=== Begin Enclosure ===

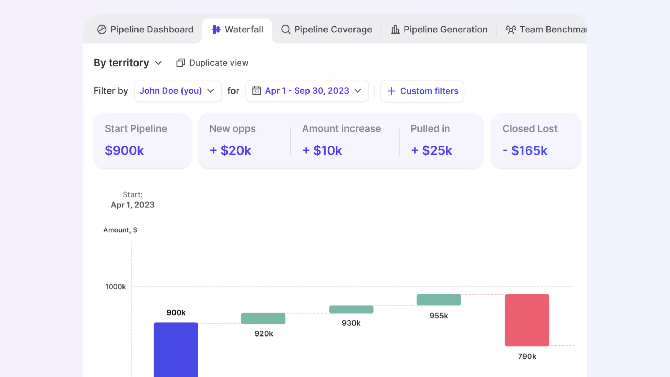Select the red Closed Lost waterfall bar

[527, 320]
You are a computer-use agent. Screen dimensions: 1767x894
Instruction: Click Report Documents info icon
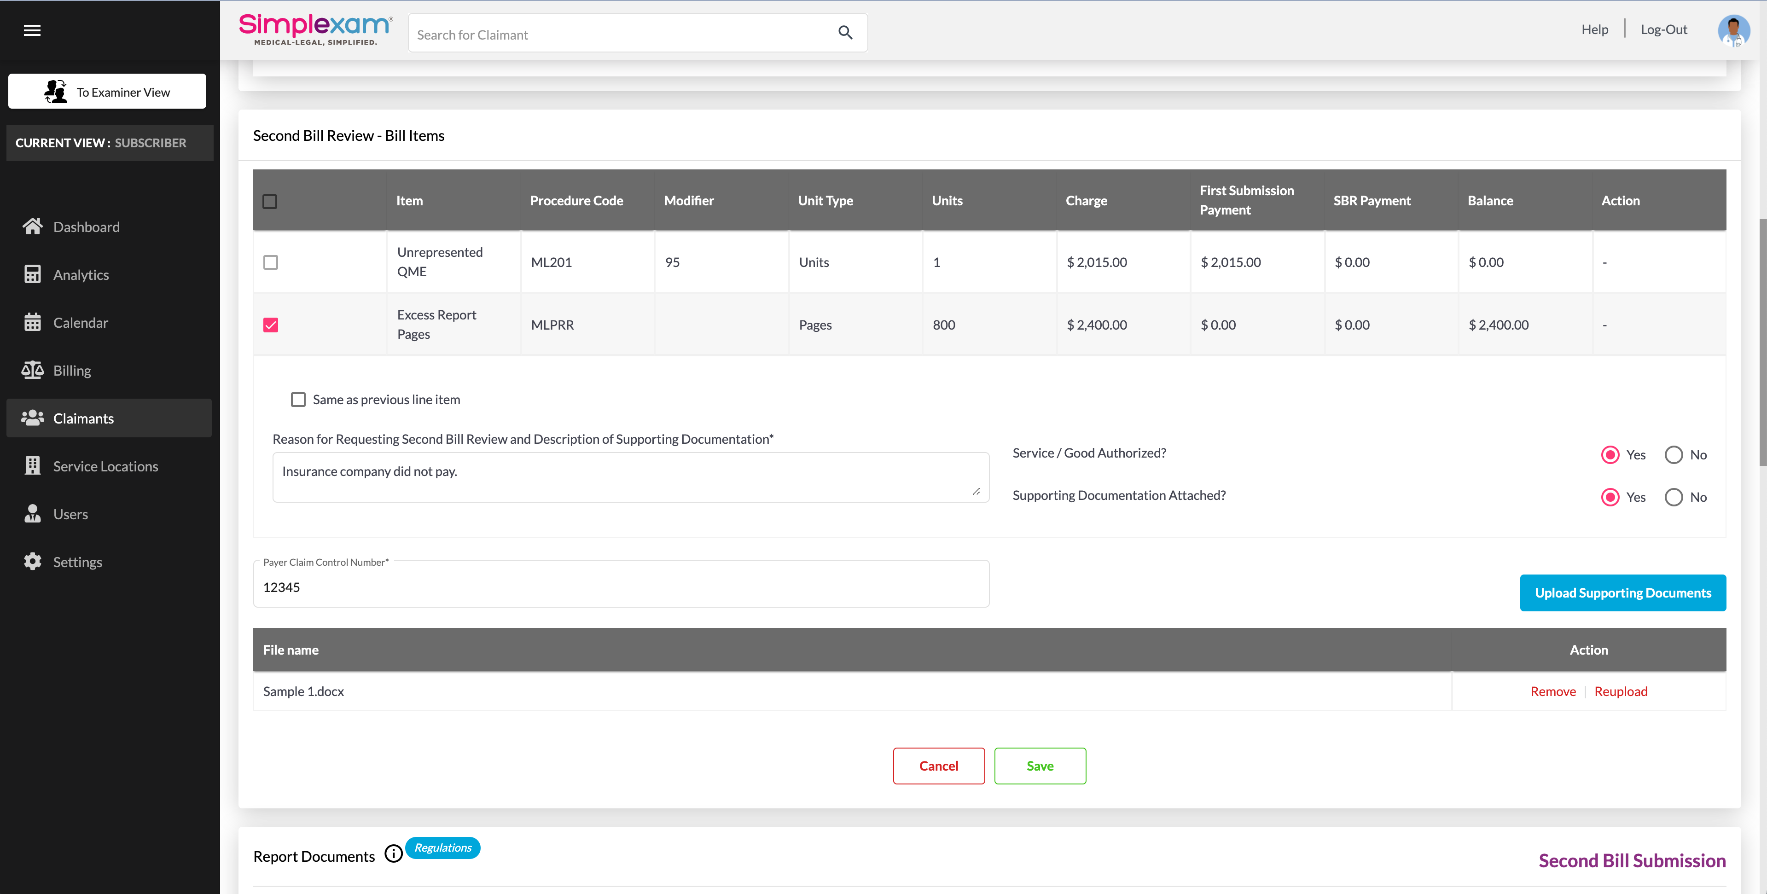point(393,854)
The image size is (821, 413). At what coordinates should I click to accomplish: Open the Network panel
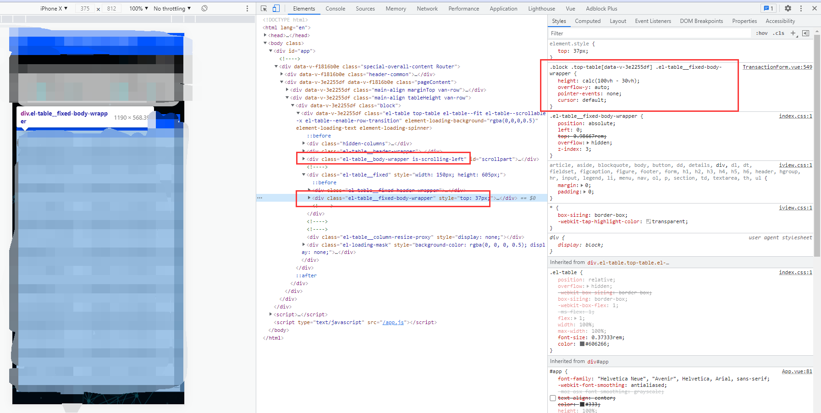click(x=427, y=8)
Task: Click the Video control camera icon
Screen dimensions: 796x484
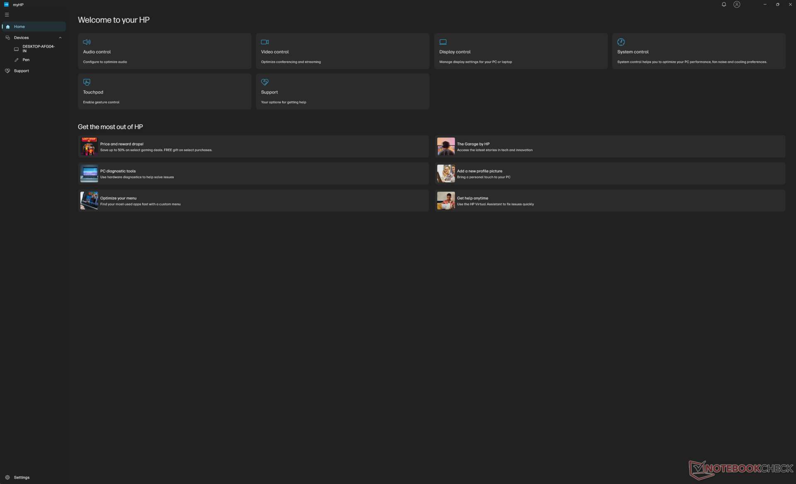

=== End Enclosure ===

* [INSTRUCTIONS TO FOLLOW]
For every line above that holds the word "Screen", report the whole line.

* [SOLUTION TO THIS EXERCISE]
You are a computer-use agent. Screen dimensions: 1767x894
Screen dimensions: 796x484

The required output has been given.